CAVEDINE. Il Gruppo Alpini di Cavedine ha completato l’intervento di restauro pittorico di alcuni affreschi, recuperando così un pezzo di storia del capoluogo dell’alta valle di Cavedine. Lo stemma Madruzzo: riguarda la seconda famiglia Madruzzo, quella proveniente dalla Val di Non con nome di Denno e Nanno; ha rappresentato indubbiamente uno dei casati più potenti ed illustri della storia del Principato Vescovile di Trento per aver retto le sorti del principato con 4 principi vescovi in successione per ben 119 anni durante uno dei momenti più critici della storia della Chiesa con lo scoppio della Riforma protestante, di cui quest’anno si è celebrato l’anniversario dei 500 anni (1517), e la conseguente separazione della Chiesa protestante.
Ecco il commento di Walter Cattoni, curatore dell’iniziativa di restauro pittorico: «Lo stemma, com’era consuetudine, riporta quello della famiglia estinta e di quelle imparentate. Al centro lo stemma della prima famiglia, detto Madruzzo antico, è uno scudetto rosso con due pali (in questo caso si vede solo lo spazio in quanto la colorazione è scomparsa) - spiega Cattoni -. Intorno lo stemma della seconda famiglia, detto Madruzzo moderno, è un inquartato; nei quarti a sinistra in alto e a destra in basso Nanno, bandato di argento e di azzurro, in alto a destra ed in basso a sinistra Sparenberg, di nero col monte di cinque cime di argento caricato di uno scaglione di rosso. Il tutto è posato su un drappo, probabilmente un gonfalone, sormontato da una corona e sorretto a due anelli. Intorno una fantasia di disegni ed una cornice».

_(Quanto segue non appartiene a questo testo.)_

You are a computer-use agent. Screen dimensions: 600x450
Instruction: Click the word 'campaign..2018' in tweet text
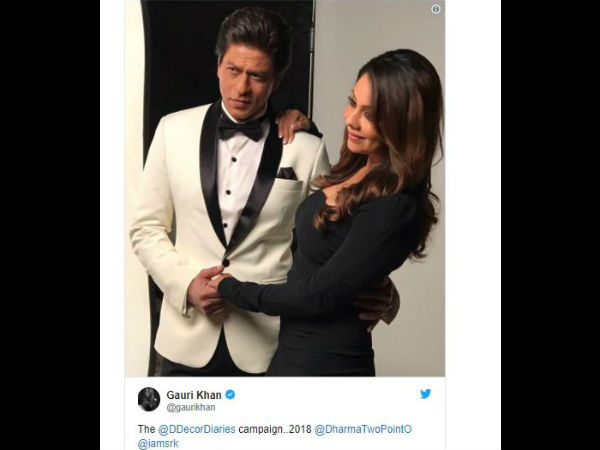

L’altro affresco racconta la crocefissione: in questa crocifissione il Cristo è affiancato dalla Madonna e da S. Antonio abate, al posto del classico S. Giovanni. Di questo santo è possibile notare due dei suoi attributi; il libro delle sacre scritture e la campanella. La sua presenza porta a diverse ipotesi; che il committente si chiamasse Antonio o fosse un devoto di questo santo, oppure ne invocasse l’intervento come protettore degli animali domestici che di certo anticamente erano presenti nell’edificio stesso ed in quelli circostanti. L'opera misura cm. 250 x 205, ed è riferibile agli ultimi decenni del XV secolo. I tratti pittorici, sia delle figure che delle decorazioni della cornice, rivelano la mano di un artista allievo di qualche bottega qualificata e di conseguenza si può pensare ad una commessa ordinata da qualche personaggio importante. Con uno sguardo attento si possono notare le colature di sangue sulle braccia e nello sfondo sulla parte destra una rappresentazione di paesaggio dominato da un castello (quello di Madruzzo?)».
Due opere pittoriche che meritano essere ammirate, dopo l’accurato lavoro di restauro.